[Stored entries]

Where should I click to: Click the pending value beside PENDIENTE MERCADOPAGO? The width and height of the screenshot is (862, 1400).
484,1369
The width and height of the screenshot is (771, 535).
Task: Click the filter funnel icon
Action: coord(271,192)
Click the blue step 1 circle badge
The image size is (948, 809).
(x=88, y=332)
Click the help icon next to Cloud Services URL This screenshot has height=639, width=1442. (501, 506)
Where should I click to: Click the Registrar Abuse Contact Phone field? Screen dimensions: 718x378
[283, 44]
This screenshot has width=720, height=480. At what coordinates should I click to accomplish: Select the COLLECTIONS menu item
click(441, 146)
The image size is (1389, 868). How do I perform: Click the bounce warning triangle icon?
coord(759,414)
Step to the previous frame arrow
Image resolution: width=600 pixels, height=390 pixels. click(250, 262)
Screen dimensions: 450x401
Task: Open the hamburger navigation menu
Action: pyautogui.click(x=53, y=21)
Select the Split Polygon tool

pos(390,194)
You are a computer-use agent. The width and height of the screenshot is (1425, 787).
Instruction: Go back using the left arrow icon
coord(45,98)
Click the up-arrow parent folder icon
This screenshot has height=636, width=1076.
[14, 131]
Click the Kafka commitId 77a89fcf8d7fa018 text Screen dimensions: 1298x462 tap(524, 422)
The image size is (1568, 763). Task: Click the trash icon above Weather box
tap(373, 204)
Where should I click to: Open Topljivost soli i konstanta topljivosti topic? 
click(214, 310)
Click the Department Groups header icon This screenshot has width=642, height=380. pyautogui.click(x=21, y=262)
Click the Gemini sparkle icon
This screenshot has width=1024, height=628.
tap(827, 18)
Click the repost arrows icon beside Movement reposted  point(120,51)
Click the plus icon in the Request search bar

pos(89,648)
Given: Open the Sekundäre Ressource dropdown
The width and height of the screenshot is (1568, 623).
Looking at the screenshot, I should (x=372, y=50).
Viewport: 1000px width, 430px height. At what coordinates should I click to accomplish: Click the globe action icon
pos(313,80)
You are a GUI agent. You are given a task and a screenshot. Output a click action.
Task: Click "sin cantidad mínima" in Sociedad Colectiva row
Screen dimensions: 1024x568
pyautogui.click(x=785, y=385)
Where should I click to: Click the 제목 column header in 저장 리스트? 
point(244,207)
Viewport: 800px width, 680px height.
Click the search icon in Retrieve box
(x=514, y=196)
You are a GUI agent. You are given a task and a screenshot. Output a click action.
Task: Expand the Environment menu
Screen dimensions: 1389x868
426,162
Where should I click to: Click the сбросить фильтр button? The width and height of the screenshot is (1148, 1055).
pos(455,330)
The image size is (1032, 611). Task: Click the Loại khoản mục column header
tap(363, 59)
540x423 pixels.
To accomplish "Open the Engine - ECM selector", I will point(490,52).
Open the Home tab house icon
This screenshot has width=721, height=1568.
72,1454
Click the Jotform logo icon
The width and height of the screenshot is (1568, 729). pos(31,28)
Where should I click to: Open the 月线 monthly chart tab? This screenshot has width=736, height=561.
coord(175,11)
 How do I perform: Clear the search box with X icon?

What is required.
Copy each entry exactly, with nothing added or dropped.

Answer below.
Where should I click to: Click the pending value beside PENDIENTE MERCADOPAGO? The width and height of the screenshot is (862, 1400).
484,1369
The width and height of the screenshot is (771, 535).
Task: Click the filter funnel icon
Action: coord(271,192)
Click the blue step 1 circle badge
The image size is (948, 809).
(x=88, y=332)
Click the help icon next to Cloud Services URL This screenshot has height=639, width=1442. (501, 506)
Where should I click to: Click the Registrar Abuse Contact Phone field? Screen dimensions: 718x378
[283, 44]
This screenshot has width=720, height=480. At what coordinates should I click to accomplish: Select the COLLECTIONS menu item
click(441, 146)
The image size is (1389, 868). How do I perform: Click the bounce warning triangle icon?
coord(759,414)
Step to the previous frame arrow
Image resolution: width=600 pixels, height=390 pixels. click(250, 262)
Screen dimensions: 450x401
Task: Open the hamburger navigation menu
Action: pyautogui.click(x=53, y=21)
Select the Split Polygon tool

pos(390,194)
You are a computer-use agent. The width and height of the screenshot is (1425, 787).
Instruction: Go back using the left arrow icon
coord(45,98)
Click the up-arrow parent folder icon
This screenshot has height=636, width=1076.
[14, 131]
Click the Kafka commitId 77a89fcf8d7fa018 text Screen dimensions: 1298x462 tap(524, 422)
The image size is (1568, 763). Task: Click the trash icon above Weather box
tap(373, 204)
Where should I click to: Open Topljivost soli i konstanta topljivosti topic? 
click(214, 310)
Click the Department Groups header icon This screenshot has width=642, height=380. pyautogui.click(x=21, y=262)
Click the Gemini sparkle icon
This screenshot has width=1024, height=628.
tap(827, 18)
Click the repost arrows icon beside Movement reposted  point(120,51)
Click the plus icon in the Request search bar

pos(89,648)
Given: Open the Sekundäre Ressource dropdown
The width and height of the screenshot is (1568, 623).
Looking at the screenshot, I should (x=372, y=50).
Viewport: 1000px width, 430px height. At what coordinates should I click to accomplish: Click the globe action icon
pos(313,80)
You are a GUI agent. You are given a task and a screenshot. Output a click action.
Task: Click "sin cantidad mínima" in Sociedad Colectiva row
Screen dimensions: 1024x568
pyautogui.click(x=785, y=385)
Where should I click to: Click the 제목 column header in 저장 리스트? 
point(244,207)
Viewport: 800px width, 680px height.
Click the search icon in Retrieve box
(x=514, y=196)
You are a GUI agent. You are given a task and a screenshot. Output a click action.
Task: Expand the Environment menu
Screen dimensions: 1389x868
426,162
Where should I click to: Click the сбросить фильтр button? The width and height of the screenshot is (1148, 1055).
pos(455,330)
The image size is (1032, 611). Task: Click the Loại khoản mục column header
tap(363, 59)
540x423 pixels.
To accomplish "Open the Engine - ECM selector", I will point(490,52).
Open the Home tab house icon
This screenshot has width=721, height=1568.
72,1454
Click the Jotform logo icon
The width and height of the screenshot is (1568, 729). pos(31,28)
Where should I click to: Open the 月线 monthly chart tab? This screenshot has width=736, height=561.
coord(175,11)
 How do I perform: Clear the search box with X icon?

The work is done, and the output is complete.